DIRECTIVE: Transcribe every line of the data from the line containing "Task: Click the Configure model link" through the line containing "Action: click(146, 31)", inclusive, without changing anything.

AVAILABLE RECORDS:
..............................

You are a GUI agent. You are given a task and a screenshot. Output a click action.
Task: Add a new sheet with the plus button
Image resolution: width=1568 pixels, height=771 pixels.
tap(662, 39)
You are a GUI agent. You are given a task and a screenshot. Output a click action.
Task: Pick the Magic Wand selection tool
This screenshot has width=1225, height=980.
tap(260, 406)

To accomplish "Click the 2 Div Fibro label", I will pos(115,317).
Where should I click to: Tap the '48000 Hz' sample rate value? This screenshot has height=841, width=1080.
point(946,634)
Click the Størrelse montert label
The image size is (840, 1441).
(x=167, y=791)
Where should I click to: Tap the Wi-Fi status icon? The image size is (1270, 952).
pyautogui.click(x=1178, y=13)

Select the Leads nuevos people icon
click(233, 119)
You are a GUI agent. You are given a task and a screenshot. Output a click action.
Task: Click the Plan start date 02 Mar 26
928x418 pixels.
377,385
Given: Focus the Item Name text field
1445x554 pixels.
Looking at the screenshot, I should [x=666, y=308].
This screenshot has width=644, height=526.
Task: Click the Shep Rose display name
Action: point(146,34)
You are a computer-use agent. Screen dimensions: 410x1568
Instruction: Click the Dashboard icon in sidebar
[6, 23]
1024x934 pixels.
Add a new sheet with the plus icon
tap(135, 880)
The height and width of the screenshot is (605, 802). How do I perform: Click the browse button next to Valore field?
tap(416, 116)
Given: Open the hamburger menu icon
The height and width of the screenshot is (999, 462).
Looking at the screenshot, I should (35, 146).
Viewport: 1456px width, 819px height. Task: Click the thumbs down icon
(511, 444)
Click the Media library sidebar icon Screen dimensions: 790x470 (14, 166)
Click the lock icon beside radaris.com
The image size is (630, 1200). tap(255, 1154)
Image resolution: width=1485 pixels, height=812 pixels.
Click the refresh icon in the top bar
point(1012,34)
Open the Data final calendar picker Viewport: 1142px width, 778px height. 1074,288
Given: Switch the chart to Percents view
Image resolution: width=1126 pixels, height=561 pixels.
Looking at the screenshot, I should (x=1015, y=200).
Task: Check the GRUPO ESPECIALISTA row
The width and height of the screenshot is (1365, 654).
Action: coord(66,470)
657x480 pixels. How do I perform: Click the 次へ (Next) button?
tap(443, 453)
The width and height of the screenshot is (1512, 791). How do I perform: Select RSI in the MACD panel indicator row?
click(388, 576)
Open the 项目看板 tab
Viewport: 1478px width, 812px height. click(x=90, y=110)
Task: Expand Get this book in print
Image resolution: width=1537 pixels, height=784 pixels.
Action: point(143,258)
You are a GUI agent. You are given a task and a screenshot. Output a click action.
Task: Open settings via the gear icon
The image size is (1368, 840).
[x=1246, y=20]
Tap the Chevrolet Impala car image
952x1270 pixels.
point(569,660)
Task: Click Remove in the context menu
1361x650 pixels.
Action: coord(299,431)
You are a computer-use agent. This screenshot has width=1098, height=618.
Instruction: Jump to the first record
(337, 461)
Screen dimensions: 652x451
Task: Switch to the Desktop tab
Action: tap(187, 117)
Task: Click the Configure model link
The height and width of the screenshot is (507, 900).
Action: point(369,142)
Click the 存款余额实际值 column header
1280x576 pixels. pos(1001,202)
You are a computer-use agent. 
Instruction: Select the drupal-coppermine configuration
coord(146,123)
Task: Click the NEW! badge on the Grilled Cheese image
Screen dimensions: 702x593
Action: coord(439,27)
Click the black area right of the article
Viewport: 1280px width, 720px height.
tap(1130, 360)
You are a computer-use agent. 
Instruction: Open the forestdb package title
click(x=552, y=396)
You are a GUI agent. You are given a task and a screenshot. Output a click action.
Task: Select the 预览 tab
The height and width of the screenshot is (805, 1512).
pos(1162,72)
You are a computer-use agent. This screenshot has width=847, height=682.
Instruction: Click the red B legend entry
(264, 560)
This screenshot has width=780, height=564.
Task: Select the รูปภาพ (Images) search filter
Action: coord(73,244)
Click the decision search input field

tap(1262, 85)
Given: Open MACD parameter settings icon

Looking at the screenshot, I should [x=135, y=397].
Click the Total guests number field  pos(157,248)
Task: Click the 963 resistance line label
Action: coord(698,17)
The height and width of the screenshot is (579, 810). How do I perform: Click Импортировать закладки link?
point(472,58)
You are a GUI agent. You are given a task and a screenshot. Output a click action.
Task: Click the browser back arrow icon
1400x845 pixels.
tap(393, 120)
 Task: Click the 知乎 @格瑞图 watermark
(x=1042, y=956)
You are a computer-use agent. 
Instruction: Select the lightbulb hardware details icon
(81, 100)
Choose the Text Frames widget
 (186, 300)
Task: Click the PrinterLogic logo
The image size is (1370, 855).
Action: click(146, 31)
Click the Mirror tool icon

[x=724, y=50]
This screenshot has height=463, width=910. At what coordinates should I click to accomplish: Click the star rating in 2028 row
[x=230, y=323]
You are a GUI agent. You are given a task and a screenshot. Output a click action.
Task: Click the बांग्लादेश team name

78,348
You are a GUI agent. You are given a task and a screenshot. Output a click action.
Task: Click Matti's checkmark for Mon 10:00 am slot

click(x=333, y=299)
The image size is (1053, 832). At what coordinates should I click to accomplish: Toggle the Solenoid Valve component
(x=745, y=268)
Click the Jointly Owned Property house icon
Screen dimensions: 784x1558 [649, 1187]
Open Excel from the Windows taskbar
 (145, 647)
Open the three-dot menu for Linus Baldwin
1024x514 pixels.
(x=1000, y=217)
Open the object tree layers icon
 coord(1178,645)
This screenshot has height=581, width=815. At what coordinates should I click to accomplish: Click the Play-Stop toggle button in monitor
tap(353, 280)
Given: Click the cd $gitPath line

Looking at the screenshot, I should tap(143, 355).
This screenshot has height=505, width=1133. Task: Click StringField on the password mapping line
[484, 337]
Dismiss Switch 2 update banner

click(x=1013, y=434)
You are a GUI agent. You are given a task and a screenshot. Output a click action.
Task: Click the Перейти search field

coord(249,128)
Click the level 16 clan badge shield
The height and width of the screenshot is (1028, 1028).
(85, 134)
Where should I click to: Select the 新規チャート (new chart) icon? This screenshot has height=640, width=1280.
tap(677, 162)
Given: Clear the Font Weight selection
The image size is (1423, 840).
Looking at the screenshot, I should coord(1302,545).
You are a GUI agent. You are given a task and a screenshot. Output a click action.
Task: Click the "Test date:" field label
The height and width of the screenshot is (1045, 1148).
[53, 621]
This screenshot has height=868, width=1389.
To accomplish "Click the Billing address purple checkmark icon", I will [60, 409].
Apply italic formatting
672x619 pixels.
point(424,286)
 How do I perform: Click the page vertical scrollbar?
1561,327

..............................

RESPONSE TO THIS TASK:
Task: Click the Configure model link
The height and width of the screenshot is (507, 900).
Action: point(369,142)
Click the 存款余额实际值 column header
1280x576 pixels. pos(1001,202)
You are a computer-use agent. 
Instruction: Select the drupal-coppermine configuration
coord(146,123)
Task: Click the NEW! badge on the Grilled Cheese image
Screen dimensions: 702x593
Action: coord(439,27)
Click the black area right of the article
Viewport: 1280px width, 720px height.
tap(1130, 360)
You are a computer-use agent. 
Instruction: Open the forestdb package title
click(x=552, y=396)
You are a GUI agent. You are given a task and a screenshot. Output a click action.
Task: Select the 预览 tab
The height and width of the screenshot is (805, 1512).
pos(1162,72)
You are a computer-use agent. This screenshot has width=847, height=682.
Instruction: Click the red B legend entry
(264, 560)
This screenshot has width=780, height=564.
Task: Select the รูปภาพ (Images) search filter
Action: coord(73,244)
Click the decision search input field

tap(1262, 85)
Given: Open MACD parameter settings icon

Looking at the screenshot, I should [x=135, y=397].
Click the Total guests number field  pos(157,248)
Task: Click the 963 resistance line label
Action: coord(698,17)
The height and width of the screenshot is (579, 810). How do I perform: Click Импортировать закладки link?
point(472,58)
You are a GUI agent. You are given a task and a screenshot. Output a click action.
Task: Click the browser back arrow icon
1400x845 pixels.
tap(393, 120)
 Task: Click the 知乎 @格瑞图 watermark
(x=1042, y=956)
You are a computer-use agent. 
Instruction: Select the lightbulb hardware details icon
(81, 100)
Choose the Text Frames widget
 (186, 300)
Task: Click the PrinterLogic logo
The image size is (1370, 855).
Action: click(146, 31)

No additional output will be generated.